The Extramedullar Dissemination of Acute Myeloid Leukemic Cells Depends on CD31 (PECAM-1) and CD38 Coexpression Level.

The number of peripheral white blood cells (WBC) shows a wide range in acute myeloblastic leukemia (AML) patients. A high WBC count constitutes an adverse prognosis factor when at presentation and (myelo)monocytic subtypes were more frequently associated with extramedullar tumor sites. Marrow endothelial cells express CD31 and CD31/CD31 interaction is known to promote the migration in physiological mechanisms, as for example transendothelial migration of neutrophiles and monocytes in diapedesis. CD31 is a specific receptor of CD38 which is associated with numerous molecules on the surface of blood cells. Moreover, CD38 could interact with hyaluronate, a component of the extracellular matrix, 2 hyaluronate-binding sites having been reported in its extracellular domain. These elements lead us to postulate that CD31 and CD38 are colocalized on AML cells and that an excess of CD31 promotes the egress of the cells from the marrow compartment, while an excess of CD38 favors their anchorage to marrow microenvironment.

The CD38/CD31 colocalization was demonstrated using FRET and cocapping strategies. FRET experiments were performed with a 488 nm laser flow cytometer, Cy3-conjugated anti-CD38 mAb and FITC-conjugated mAb against CD31. For cocapping experiments, we induced capping of CD31 with anti-CD31 mAb at 37°C; the cells were then fixed and labeled with anti-CD38 mAb. Transendothelial migration has been studied using anti-CD31 mAb and anti-CD38 blocking mAbs in Transwell® experiments performed with TrHBMEC cell line. To study the CD38/hyaluronate interaction, cells were treated or not with all-trans retinoic acid to induce CD38 overexpression just before plating the cells onto hyaluronate-coated dish. The in vivo influence of CD31 and CD38 coexpression level was evaluated by studying the phenotype of marrow leukemic cells (S/N ratio of the MFI) and the WBC count of 78 consecutive patients with newly diagnosed de novo AML. In all experiments, P value <0.05 has been considered as statistically significant.
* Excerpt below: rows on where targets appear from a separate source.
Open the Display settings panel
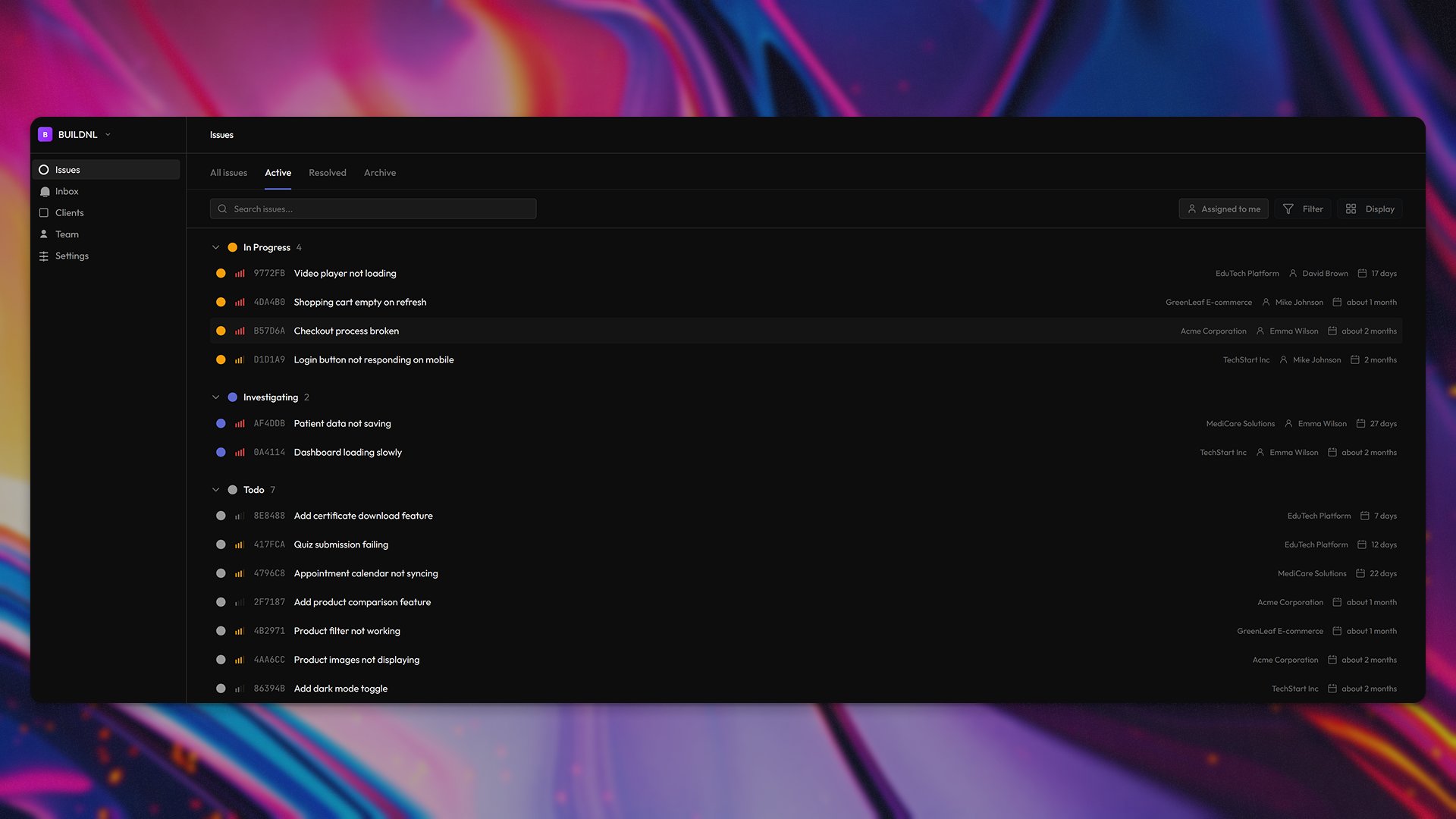Image resolution: width=1456 pixels, height=819 pixels. (1370, 209)
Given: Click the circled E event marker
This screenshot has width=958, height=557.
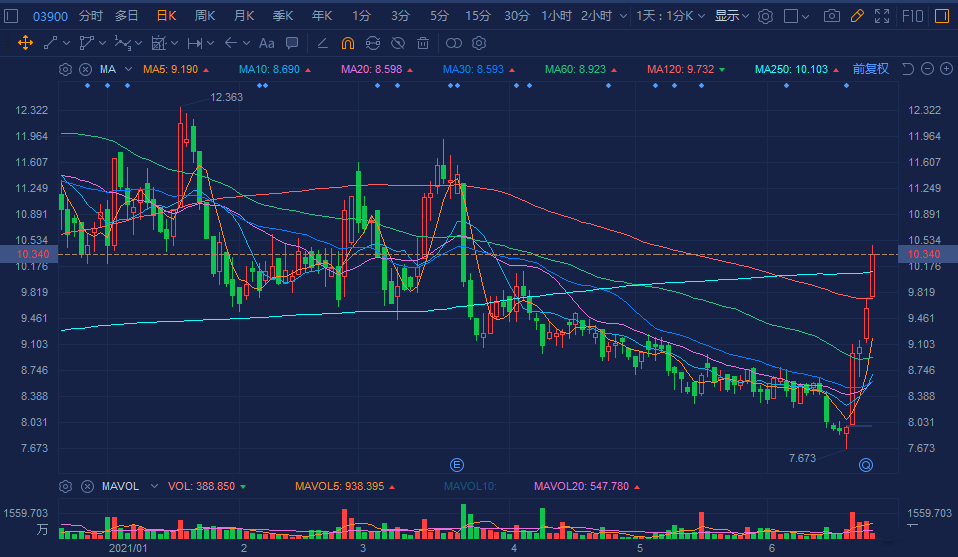Looking at the screenshot, I should click(x=457, y=464).
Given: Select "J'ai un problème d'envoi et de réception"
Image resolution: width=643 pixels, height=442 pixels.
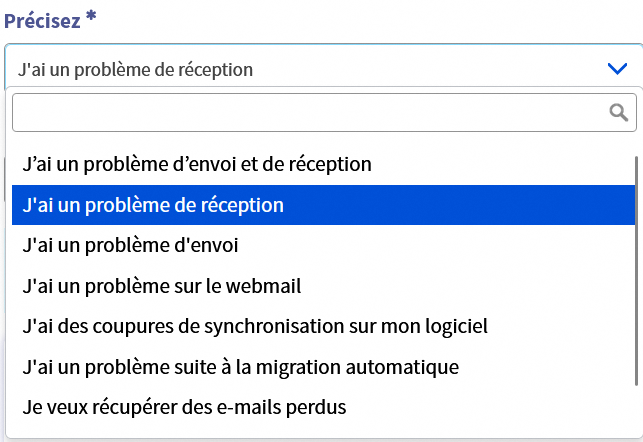Looking at the screenshot, I should coord(197,163).
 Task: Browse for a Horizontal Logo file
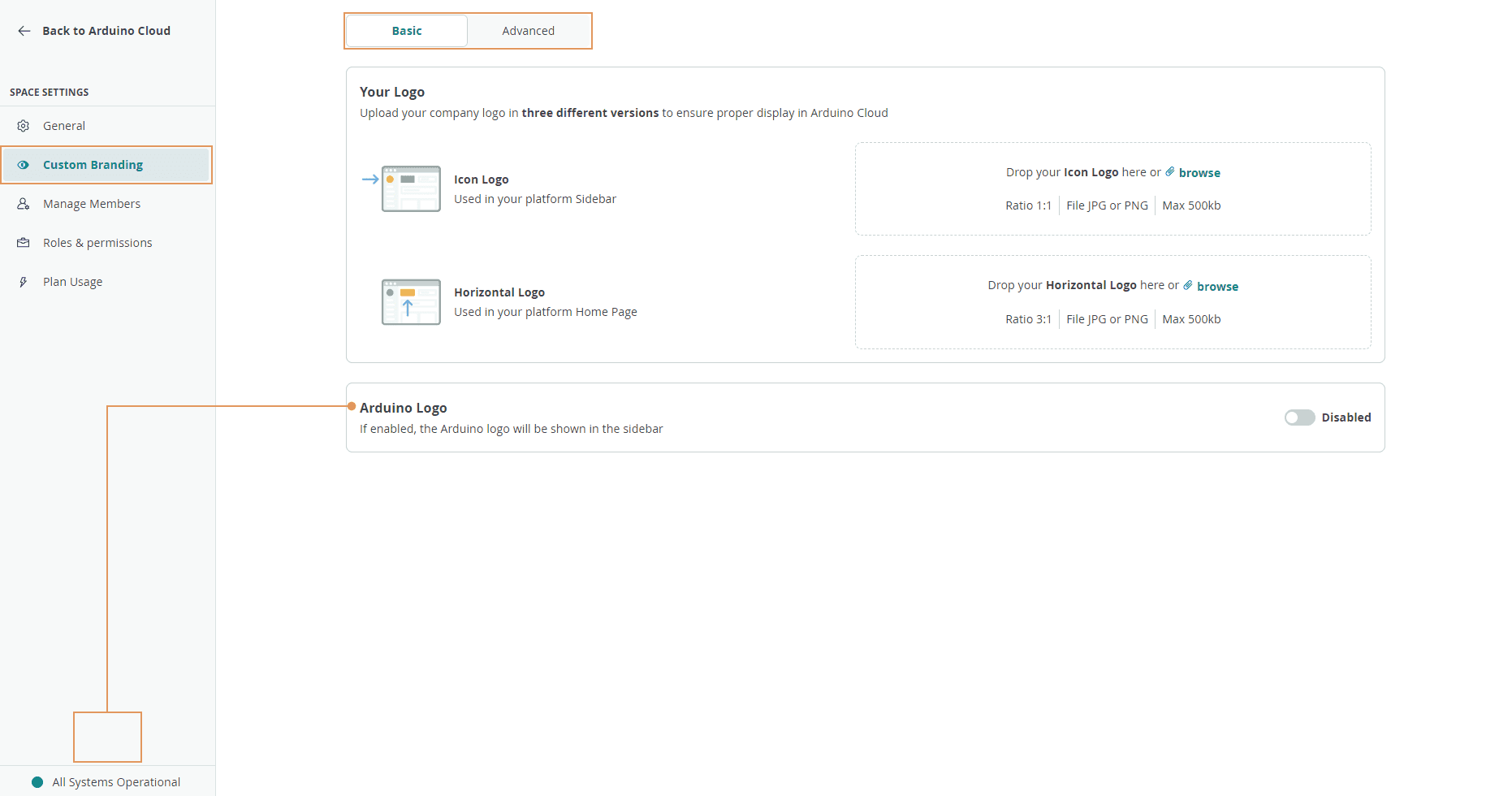pos(1217,287)
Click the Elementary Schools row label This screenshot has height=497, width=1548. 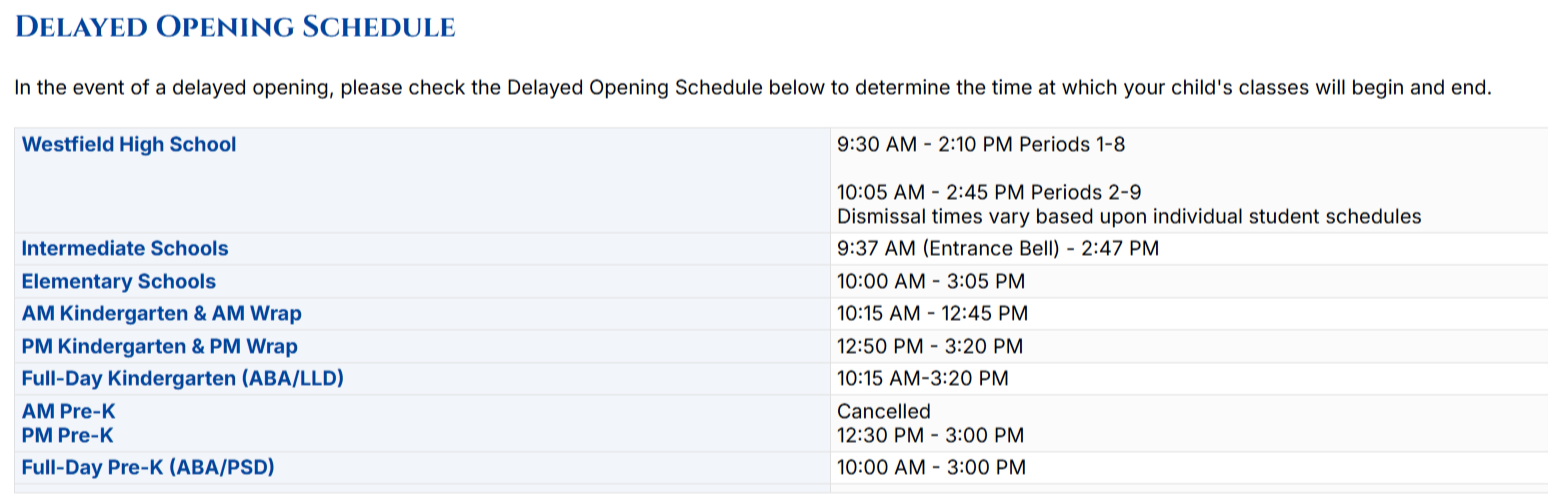119,281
FITC-conjugated anti-CD31 induced increase in MFI of Cy-3 by 108.4% and we observed a CD31/CD38 cocapping. The inhibition of migration by anti-CD31 blocking mAb ranged from 2% to 66% of control and was correlated to the CD31 expression level (R=0.9236; P<0.0001), while migration in presence of anti-CD38 blocking mAb was about 80% of the control without correlation with CD38 expression level, suggesting a lesser role in the transendothelial migration process. The blasts exposed to ATRA exhibited a 1.3±0.1-fold increase in the CD38 expression (S/N of MFI) and a 40±10 % increase in adhesion to hyaluronate. The expression of CD31 and CD38 on the membrane of marrow leukemic cells of the AML patients were correlated (R=0.6621; P<0.0001). Moreover, peripheral WBC count was correlated with the CD31/CD38 ratio (R=0.5286; P=0.0129) and an excess of CD31 antigen was associated with an increased peripheral WBC count when comparing patients with ratio >1 to those with ratio <1 (P<0.0001). Interestingly, CD31/CD38 ratio was higher in AML (myelo)monocytic subtypes when comparing M4/M5 to all other FAB subtypes (1.2±0.1 and 0.7±0.1, respectively; P<0.0001).

These findings suggest that extramedullar dissemination of AML cells depends on CD31 and CD38 coexpression level and give new insights into novel strategies to reduce the number of extramedullar tumor sites, notably in AML (myelo)monocytic subtypes.